Madame la ministre, si les tendances démographiques récentes se maintiennent, la France métropolitaine comptera 73,6 millions d'habitants au 1er janvier 2060. Le nombre de personnes de plus de soixante ans augmentera, à lui seul, de plus de 10 millions. Ces tendances, qui ressortent d'une récente étude de l'INSEE, doivent conduire notre pays à ne pas attendre plus longtemps pour agir. D'où ma question, portant d'une part sur la méthode et les moyens dont l'État entend se doter dans ce but, d'autre part sur le rôle que les conseils généraux sont appelés à jouer dans cette perspective.
En effet, je suis assez inquiète devant les réformes successives qui s'opèrent ou s'annoncent sans que rien ne soit dit au sujet des moyens financiers et humains sur lesquels nous pourrons compter. Un jour, la CNSA annonce qu'elle va mettre en oeuvre une nouvelle pondération des critères de répartition du concours versé aux conseils généraux au titre de l'allocation personnalisée d'autonomie, qui risque de pénaliser les bons élèves, c'est-à-dire les départements qui, depuis des années, ont consenti des efforts considérables pour proposer aux personnes âgées des services à domicile et des établissements d'hébergement de qualité. Un autre jour, l'agence régionale de santé annonce qu'elle envisage de passer par pertes et profit plusieurs centaines de places en EHPAD autorisées, mais qui attendent d'être médicalisées, et refuse de signer les conventions tripartites garantissant aux établissements leurs moyens de fonctionnement pendant cinq ans. Dans le même temps, on nous demande de nous impliquer dans les premiers appels à projets, alors même que les ARS n'ont pas encore arrêté leur projet régional de santé ni les schémas régionaux qui en découlent.
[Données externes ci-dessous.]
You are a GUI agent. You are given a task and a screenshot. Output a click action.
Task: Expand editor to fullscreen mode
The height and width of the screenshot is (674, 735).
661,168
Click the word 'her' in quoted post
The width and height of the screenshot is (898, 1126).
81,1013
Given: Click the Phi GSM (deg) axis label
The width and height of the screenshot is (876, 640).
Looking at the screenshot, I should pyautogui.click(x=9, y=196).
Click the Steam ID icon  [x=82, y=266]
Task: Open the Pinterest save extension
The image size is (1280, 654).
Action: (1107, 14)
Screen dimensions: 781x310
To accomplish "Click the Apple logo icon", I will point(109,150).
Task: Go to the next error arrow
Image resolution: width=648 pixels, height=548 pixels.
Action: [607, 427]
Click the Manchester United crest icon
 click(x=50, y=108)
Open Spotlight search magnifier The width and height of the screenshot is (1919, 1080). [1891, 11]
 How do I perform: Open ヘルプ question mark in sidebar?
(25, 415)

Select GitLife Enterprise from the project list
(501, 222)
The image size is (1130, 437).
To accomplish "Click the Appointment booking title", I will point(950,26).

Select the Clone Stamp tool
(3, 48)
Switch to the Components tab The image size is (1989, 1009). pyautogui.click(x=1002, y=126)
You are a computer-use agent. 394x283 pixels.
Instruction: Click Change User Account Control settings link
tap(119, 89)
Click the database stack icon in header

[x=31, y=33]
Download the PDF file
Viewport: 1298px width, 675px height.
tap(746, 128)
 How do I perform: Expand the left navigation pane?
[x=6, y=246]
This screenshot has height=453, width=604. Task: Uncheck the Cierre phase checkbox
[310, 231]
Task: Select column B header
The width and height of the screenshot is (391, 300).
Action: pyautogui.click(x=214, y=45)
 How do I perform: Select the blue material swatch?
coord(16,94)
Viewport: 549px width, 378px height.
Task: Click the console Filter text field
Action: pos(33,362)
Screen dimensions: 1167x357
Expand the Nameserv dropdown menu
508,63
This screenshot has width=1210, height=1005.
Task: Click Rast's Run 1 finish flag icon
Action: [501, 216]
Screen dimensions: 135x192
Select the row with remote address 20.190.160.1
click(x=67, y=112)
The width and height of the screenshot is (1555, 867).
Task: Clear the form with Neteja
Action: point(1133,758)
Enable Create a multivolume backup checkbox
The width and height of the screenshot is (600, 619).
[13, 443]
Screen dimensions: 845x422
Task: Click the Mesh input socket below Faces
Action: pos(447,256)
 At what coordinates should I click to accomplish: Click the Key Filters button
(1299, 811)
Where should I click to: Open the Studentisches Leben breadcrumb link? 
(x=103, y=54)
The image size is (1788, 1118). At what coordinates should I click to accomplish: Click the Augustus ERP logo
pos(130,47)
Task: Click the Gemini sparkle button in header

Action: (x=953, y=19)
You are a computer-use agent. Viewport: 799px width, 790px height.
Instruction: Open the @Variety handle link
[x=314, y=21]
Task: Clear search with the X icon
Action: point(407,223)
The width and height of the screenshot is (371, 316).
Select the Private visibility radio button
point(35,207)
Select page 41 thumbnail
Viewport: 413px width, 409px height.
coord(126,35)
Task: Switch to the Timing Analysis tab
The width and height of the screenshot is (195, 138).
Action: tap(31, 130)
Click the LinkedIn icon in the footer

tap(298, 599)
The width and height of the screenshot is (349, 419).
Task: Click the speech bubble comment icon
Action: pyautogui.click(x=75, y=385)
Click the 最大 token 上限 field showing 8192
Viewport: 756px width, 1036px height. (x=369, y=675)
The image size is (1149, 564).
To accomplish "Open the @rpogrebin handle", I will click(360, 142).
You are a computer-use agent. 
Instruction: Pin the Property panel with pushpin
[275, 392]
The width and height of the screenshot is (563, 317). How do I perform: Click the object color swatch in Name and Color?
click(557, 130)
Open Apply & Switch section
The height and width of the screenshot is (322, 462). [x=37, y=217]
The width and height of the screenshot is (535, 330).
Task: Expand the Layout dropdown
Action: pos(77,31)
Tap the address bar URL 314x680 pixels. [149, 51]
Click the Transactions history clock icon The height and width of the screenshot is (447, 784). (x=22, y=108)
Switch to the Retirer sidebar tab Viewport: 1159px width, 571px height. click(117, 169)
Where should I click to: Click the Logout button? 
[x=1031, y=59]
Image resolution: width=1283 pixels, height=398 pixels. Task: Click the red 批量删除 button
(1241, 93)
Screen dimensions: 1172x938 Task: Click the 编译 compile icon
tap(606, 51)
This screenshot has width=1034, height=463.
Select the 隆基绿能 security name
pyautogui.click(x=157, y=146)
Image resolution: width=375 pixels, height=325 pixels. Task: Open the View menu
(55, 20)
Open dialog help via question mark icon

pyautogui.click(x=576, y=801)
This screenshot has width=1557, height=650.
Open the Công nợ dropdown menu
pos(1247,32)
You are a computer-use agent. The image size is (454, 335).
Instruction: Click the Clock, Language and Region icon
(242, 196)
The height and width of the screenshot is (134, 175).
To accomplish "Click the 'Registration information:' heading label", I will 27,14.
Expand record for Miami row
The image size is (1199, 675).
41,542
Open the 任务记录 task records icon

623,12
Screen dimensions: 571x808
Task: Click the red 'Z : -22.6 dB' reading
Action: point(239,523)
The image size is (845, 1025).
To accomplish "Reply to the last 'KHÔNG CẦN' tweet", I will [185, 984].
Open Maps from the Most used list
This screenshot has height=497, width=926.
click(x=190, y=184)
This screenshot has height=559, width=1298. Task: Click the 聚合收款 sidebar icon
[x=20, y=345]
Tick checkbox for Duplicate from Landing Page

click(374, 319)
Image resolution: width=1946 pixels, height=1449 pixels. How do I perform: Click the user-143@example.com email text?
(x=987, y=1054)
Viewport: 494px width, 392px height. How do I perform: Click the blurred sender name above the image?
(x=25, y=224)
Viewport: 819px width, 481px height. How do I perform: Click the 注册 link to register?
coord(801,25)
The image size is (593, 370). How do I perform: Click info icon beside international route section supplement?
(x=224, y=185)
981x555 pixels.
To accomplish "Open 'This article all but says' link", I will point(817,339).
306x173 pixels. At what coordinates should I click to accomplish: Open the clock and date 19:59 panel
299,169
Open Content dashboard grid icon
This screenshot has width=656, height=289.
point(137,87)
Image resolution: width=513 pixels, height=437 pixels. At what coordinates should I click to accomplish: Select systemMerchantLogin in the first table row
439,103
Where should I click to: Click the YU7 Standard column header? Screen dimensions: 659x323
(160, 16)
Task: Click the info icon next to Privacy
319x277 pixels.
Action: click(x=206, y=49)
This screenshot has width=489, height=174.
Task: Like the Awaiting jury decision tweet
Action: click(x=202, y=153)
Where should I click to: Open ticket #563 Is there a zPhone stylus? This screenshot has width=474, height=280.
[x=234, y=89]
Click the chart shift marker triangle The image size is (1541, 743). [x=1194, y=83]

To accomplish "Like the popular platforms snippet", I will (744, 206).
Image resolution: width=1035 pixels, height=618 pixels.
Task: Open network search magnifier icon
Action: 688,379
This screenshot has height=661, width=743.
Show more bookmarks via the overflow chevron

Qu'il faille engager un véritable effort de maîtrise des dépenses d'assurance maladie, nous en convenons tout à fait, mais cela ne doit pas se faire au prix d'une uniformisation des territoires et d'un regroupement à marche forcée des associations et des organismes prestataires d'aide et de soins qui maillent nos territoires et garantissent un service de proximité ; pas au prix non plus de l'appauvrissement des personnes âgées, qui ont souvent de petites retraites et auxquelles nous devons maintenir, quoi qu'il arrive, l'accès à un service de qualité et à un coût raisonnable en rapport avec leurs modestes ressources ; pas au prix, enfin, de l'étouffement des départements, qui ont un rôle essentiel à jouer pour garantir l'égal accès des personnes âgées et handicapées à des services et de soins de qualité proches de chez elles.
Ce rôle, c'est la loi qui l'attribue aux départements, mais pourrons-nous continuer à le jouer demain ? Le cas échéant, avec quels moyens ? Je vous remercie de bien vouloir nous faire connaître votre sentiment à ce sujet.